But if you think a bit about it, the US plays prominent roles in almost all of
the stories.

\- _WikiLeaks_ \- The US obviously plays a huge and role in this story.

\- _Flotilla: Gaza back in spotlight_ \- The US is a huge supporter of Israel
and a central participant in mediating the "peace process" in the region.

\- _Haiti: A series of catastrophes_ \- The US has played a central role in
the overall plight of Haiti, and is arguably one of the major reasons the
Haitians have been so ill prepared to deal with the catastrophes that struck
them.

\- _Gulf Oil Spill_ \- Obviously, this happened in the US itself.

\- _Pakistan: A flood of misery_ \- To my knowledge, no US involvement in
creating the economic conditions in Pakistan (unlike in Haiti).

\- _Chile: A miracle rescue_ \- A US-made drill was the one that reached them
first, if I remember correctly. And a team from NASA was on hand to help.

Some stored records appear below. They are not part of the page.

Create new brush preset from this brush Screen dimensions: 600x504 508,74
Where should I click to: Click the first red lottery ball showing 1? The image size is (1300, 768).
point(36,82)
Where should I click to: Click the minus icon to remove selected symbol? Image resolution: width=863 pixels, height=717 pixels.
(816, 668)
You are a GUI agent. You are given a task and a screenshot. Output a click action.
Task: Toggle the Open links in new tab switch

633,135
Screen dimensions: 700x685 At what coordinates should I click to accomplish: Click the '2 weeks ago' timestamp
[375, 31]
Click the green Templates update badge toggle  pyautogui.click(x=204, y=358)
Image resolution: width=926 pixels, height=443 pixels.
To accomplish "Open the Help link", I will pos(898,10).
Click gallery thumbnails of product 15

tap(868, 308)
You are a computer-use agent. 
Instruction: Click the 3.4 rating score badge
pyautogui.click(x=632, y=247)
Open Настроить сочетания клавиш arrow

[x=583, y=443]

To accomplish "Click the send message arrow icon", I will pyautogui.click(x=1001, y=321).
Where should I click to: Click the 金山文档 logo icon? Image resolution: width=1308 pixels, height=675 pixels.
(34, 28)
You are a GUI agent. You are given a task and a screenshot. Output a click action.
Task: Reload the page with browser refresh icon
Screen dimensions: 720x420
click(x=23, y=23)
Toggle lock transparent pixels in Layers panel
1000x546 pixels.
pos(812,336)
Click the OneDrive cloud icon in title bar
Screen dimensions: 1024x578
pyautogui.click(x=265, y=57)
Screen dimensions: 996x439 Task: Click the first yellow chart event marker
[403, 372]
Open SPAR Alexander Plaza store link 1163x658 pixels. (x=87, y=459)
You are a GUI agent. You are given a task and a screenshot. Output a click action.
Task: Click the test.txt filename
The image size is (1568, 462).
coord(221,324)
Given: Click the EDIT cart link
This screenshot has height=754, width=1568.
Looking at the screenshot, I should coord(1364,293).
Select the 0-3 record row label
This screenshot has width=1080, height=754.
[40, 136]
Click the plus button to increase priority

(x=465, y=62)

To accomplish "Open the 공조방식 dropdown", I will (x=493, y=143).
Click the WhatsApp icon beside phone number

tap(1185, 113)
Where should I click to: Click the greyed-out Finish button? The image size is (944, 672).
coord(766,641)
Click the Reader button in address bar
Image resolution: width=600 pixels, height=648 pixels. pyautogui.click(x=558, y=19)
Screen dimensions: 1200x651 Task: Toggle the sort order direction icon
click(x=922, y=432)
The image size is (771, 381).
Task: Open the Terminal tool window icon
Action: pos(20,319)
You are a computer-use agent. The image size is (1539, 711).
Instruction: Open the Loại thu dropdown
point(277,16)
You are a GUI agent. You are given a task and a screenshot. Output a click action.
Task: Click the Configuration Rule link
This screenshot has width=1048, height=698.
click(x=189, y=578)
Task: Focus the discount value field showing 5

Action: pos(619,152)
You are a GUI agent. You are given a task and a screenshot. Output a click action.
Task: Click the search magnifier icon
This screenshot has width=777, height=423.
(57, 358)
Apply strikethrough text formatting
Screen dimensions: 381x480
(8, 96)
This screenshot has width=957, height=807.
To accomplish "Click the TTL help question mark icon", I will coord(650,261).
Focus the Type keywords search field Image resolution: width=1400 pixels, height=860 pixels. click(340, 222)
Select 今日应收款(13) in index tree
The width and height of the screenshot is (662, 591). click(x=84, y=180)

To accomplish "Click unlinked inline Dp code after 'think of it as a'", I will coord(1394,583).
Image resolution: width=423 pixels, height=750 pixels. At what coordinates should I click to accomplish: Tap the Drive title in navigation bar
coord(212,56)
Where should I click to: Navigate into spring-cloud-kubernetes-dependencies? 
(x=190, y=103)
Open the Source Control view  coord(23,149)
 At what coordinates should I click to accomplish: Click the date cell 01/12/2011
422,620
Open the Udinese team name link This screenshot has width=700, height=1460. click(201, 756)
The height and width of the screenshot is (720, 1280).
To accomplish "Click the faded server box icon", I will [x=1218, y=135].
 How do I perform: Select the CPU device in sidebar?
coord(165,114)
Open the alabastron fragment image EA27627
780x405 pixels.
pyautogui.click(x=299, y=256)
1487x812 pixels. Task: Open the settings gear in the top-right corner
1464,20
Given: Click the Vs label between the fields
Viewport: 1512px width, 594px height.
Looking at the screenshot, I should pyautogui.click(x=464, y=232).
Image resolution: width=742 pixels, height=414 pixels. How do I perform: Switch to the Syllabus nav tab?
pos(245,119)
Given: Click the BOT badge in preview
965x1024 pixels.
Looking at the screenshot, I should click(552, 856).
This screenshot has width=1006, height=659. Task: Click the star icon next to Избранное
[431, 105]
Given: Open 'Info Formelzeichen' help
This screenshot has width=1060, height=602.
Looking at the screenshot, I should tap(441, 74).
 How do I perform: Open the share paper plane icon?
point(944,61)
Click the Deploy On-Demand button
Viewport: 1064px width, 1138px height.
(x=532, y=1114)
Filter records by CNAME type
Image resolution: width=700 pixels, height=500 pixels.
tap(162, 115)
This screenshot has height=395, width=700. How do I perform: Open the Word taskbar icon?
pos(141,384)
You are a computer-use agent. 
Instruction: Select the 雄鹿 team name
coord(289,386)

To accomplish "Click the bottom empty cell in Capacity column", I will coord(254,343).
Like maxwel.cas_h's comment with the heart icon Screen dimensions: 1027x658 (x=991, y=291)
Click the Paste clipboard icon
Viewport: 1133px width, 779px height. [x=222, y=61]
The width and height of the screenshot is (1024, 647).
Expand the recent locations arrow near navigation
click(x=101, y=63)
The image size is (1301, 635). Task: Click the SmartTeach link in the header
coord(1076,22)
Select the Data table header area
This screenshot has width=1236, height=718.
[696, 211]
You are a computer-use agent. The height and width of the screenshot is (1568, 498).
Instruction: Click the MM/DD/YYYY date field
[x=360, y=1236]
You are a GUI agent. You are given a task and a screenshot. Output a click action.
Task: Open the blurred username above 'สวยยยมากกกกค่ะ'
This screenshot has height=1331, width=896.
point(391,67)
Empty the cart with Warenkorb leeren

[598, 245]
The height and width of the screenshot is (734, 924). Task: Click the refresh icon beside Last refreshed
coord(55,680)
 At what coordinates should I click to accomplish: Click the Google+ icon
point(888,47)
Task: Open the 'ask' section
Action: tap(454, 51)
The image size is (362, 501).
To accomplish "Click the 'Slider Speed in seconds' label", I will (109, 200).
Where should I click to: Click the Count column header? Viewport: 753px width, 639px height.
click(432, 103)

\- _World Cup: The games come to Africa_ \- Don't know anything about sports,
so can't really comment. But I'd expect there's not much of a role for the US
in this story.

\- _Europe: Rising to the right_ \- I think Europe's Islamophobia and its rise
of right-wing parties is influenced by the same in the US. Though, of course,
there are plenty of native influences there too.

\- _Iceland: Eyjafjallajokull erupts_ \- Ok, this one has nothing to do with
the US at all.

\- _Europe: Facing austere times_ \- The global economy is very
interconnected, and much of what happened and continues to happen in Europe on
this front is influenced by what happens in the US.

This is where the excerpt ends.